Please, oh pleeease Mom, can I have my own phone?

St. Louis mother Debbie Petersen has a problem: a home with a single phone line and a 13-year-old daughter.

Her solution: Her teenager is getting a phone line for Christmas.

Her daughter is on the phone now so often "I can't ever get through to her," says the working mom, "and she needs to be able to stay in touch with her friends."

This debate, whether to give - or not to give - a phone to a budding teen has become a familiar one in many households. But safety concerns and technology advances are making the debate today more nuanced.

"It's not just a phone," says Manhattan Beach child psychologist Muriel Savikas. Whether or not to bestow either a private home phone, a modem line, or a cell phone on a child is not simply a matter of convenience. Rather, she says, "it represents everything that a family values."

This includes issues of safety, individuality, as well as privacy and when or how a parent cultivates independence in a child, topics that have recently taken on a new resonance. Consider:

*How a handful of the students barricaded inside the Littleton, Colo., high school, in classrooms without phones, were able to contact their parents and police via their own cell phones.

*According to the Family Research Council, 10,000 new pornography sites are added to the Internet every month. Children with phones in their rooms, like the shooters Eric Harris and Dylan Klebold, may have unmonitored access to the Internet.

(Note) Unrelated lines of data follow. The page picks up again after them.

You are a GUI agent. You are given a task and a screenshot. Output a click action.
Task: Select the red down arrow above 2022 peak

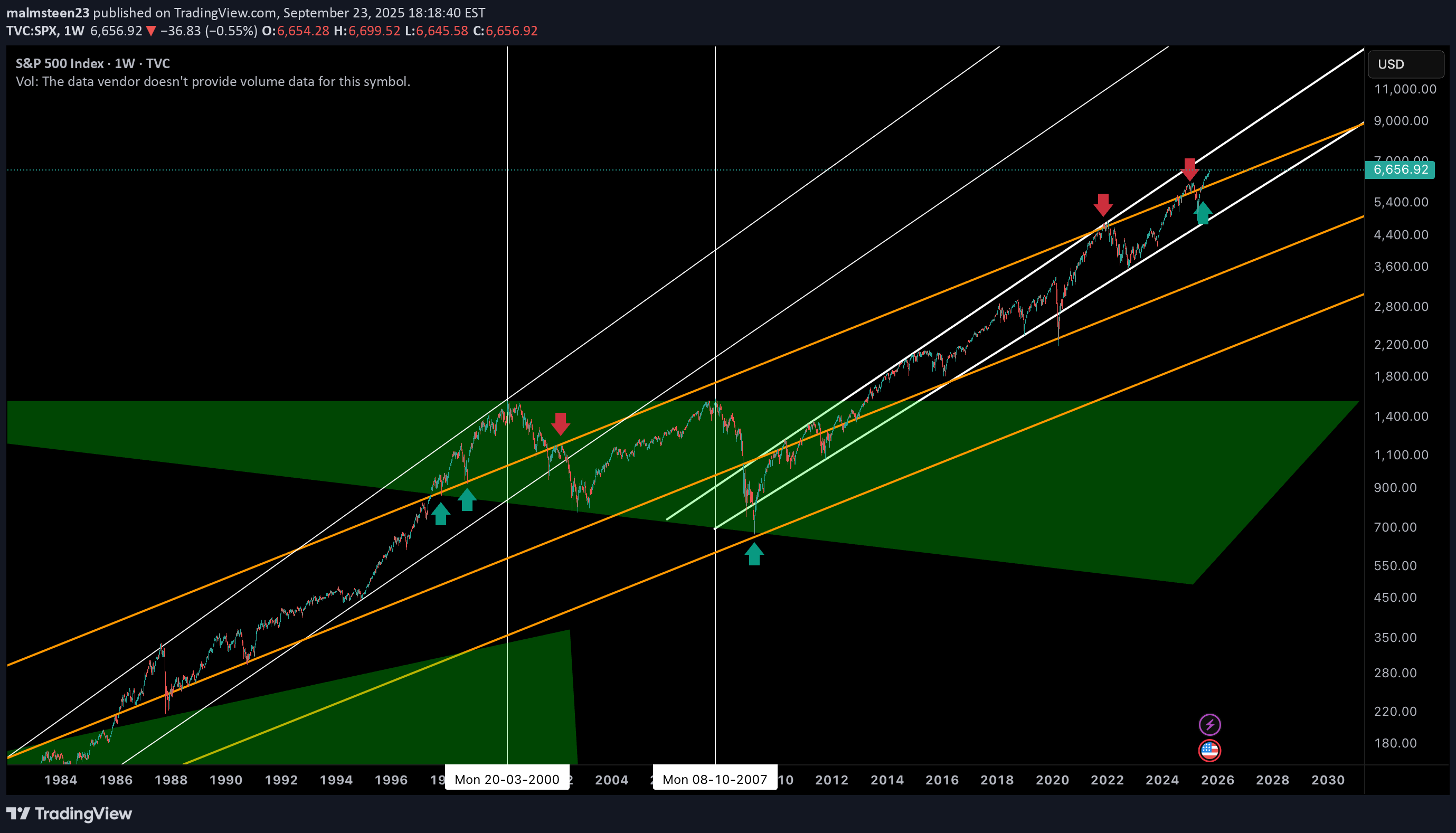coord(1103,204)
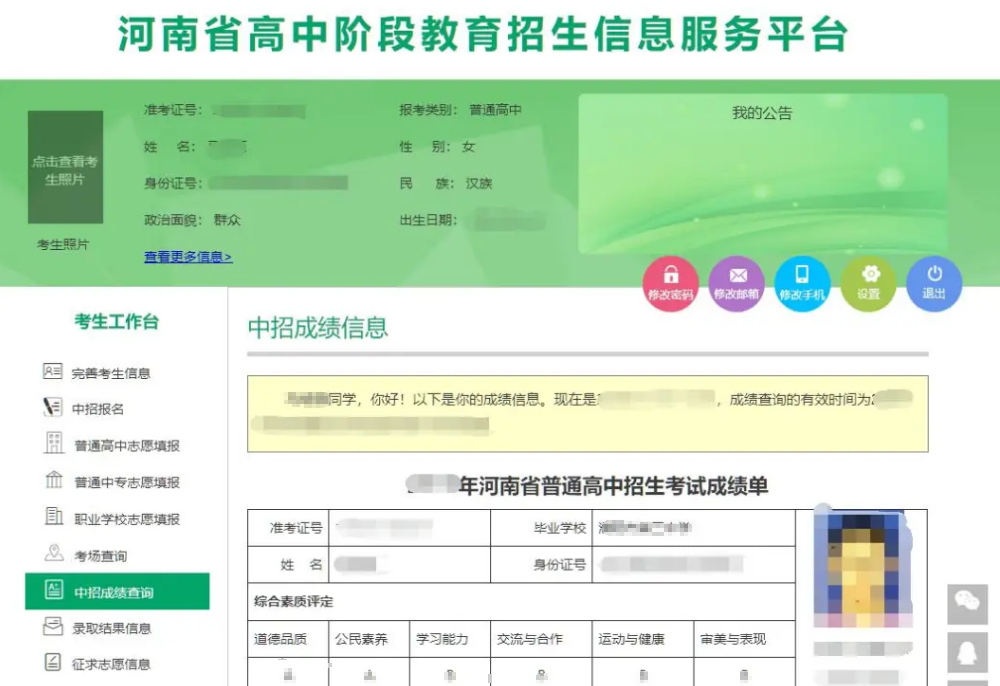
Task: Click the student photo on score sheet
Action: pyautogui.click(x=862, y=564)
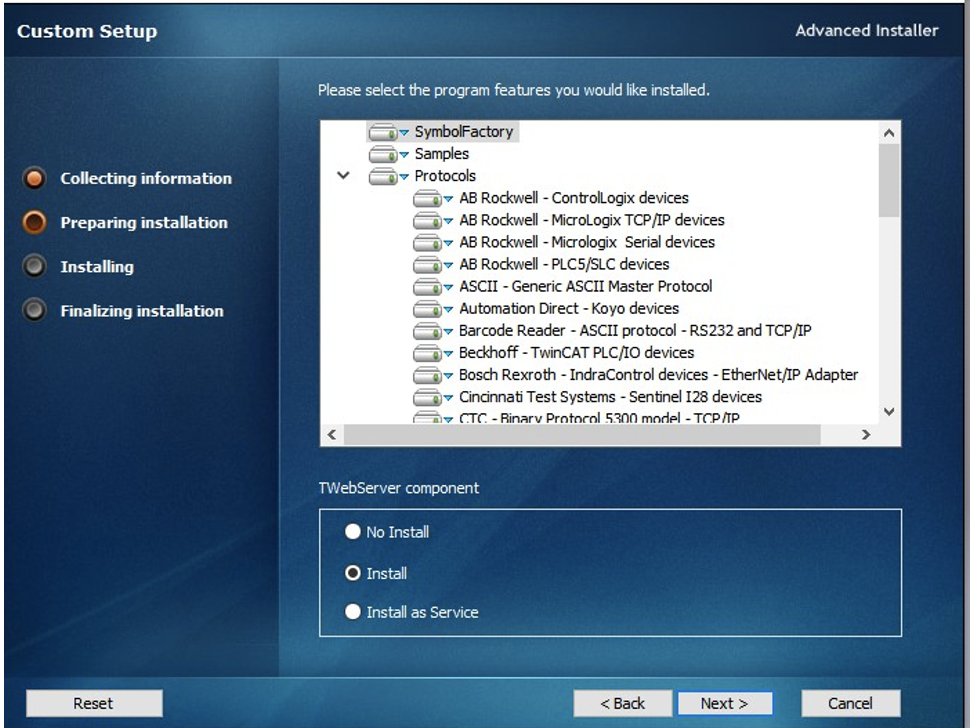
Task: Choose the Install radio button
Action: click(x=353, y=574)
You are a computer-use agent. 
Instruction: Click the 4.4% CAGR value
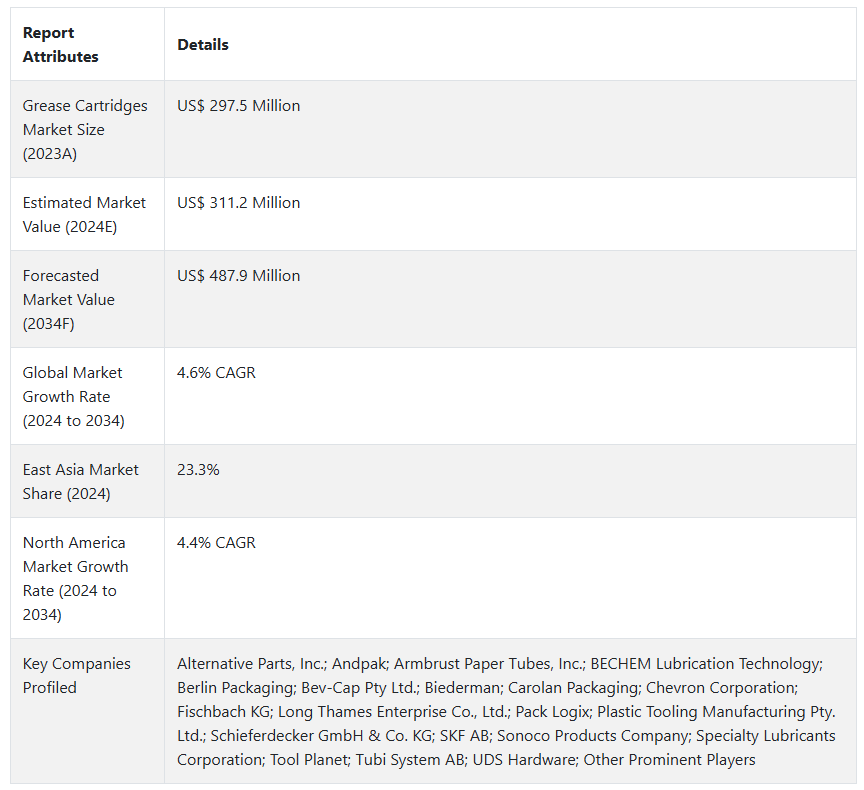[x=216, y=543]
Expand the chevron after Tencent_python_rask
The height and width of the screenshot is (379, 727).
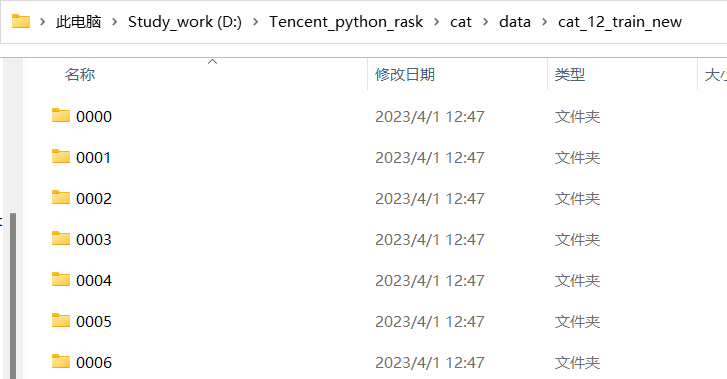tap(437, 22)
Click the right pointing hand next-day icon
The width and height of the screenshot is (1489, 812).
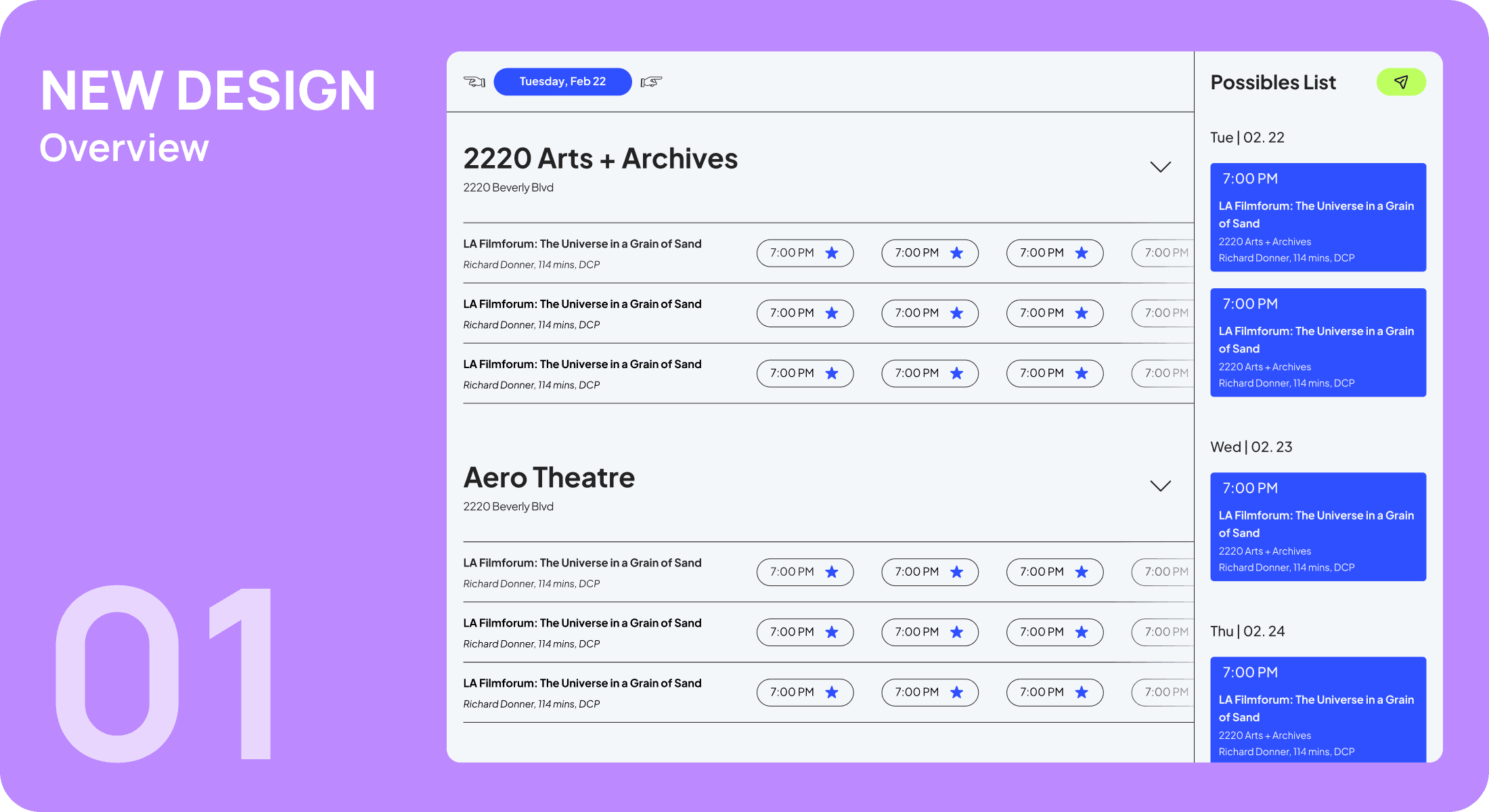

"The telephone is representative of the first branch into the outside world," says Dr. Savikas, also author of the book "Guilt is Good: What Working Moms Need to Know." The introduction of a telephone becomes a powerful mirror for both sides, reflecting "how well the parents have done their job and how mature the child is."

A history of trust?

The first issue to consider, she says, is the history of handling important transitions in a family. "How have the parents and teens set limits before and how have they adhered to or defied those limits?" she adds.

If a child is going to take that step away from the family and into his or her own connection to the outside world, both the parents and the child have to be able to agree on the parameters. Trust is an issue with any transition, she says, and it makes the next step possible.

Beyond that, there are developmental reasons for a parent to consider giving a child a phone, says Elayne Savage, author of "Don't Take It Personally! The Art of Dealing with Rejection." "The most important thing is that children have contact with their peers," she says, adding that peers are one of the key developmental tools children have in helping them define themselves.

While the need for parents to know their children's friends has been a vital message sent from the Colorado tragedy, Dr. Savage says that trust is still the most important tool a parent has. "Kids get really upset if they think their parents are too intrusive," she says. "All these decisions have to be based on an individual assessment of the child's maturity and readiness for a step toward independence."

There are less expensive alternatives to a phone of their own, she says. Many parents now give their children beepers for basic communications, and there is always voice mail or call waiting. "But a teen has to be trusted to take a reliable message if the family is going to depend on call waiting," she says.

Only for drug dealers

On the other end of the spectrum, Robert Knight, senior director of cultural studies at the Washington-based Family Research Council, says he sees few, if any, good reasons for a child to have a phone or a beeper.

"I would possibly lend my child a cell phone if he were going to a remote area without any means of communication." Other than that, he says, "only drug dealers walk around with cell phones and beepers. Is that what you want your child to look like?"

Giving a child his own phone, he says, creates a cocoon of separation in which "you lose any ability to monitor his relationship and how he spends his time." But Mr. Knight says that technology isn't the real question. "The bigger issue," he says, "is the amount of interest parents show in their kids."

Knight maintains that many of today's parents, busy and overworked, hand over responsibility to their children at too young an age, a practice he's dubbed "exaggerated child competence." In doing so, he says, "adults are relieved of some of their responsibilities." The inevitable result is children who are being raised by other "teens who are as clueless as they are."

Karen, a twenty-something who works as at a Los Angeles Air Touch cell phone office, says she got her first phone when she was 16. "My parents wanted me to have it for safety reasons," she says. She never abused the privilege by running up huge bills, she proudly adds.

Now, she advises parents about their options. "Most phone companies have all sorts of options for parents and children, such as teen lines or teen add-ons to family lines," she says. During her school years, including college, she never had a serious emergency, "but I was always glad I had the phone, even just to reassure my parents I was OK."

Back in St. Louis, Ms. Petersen says she expects some adjustments with a new phone line for her daughter. But, she says, a discussion about the rules will come before the phone goes in.

"She won't be allowed to shut herself up in her room and talk forever," she says. If she and her daughter couldn't agree about phone usage or monitoring, she'd pull the plug. After all, she adds, I pay the bill.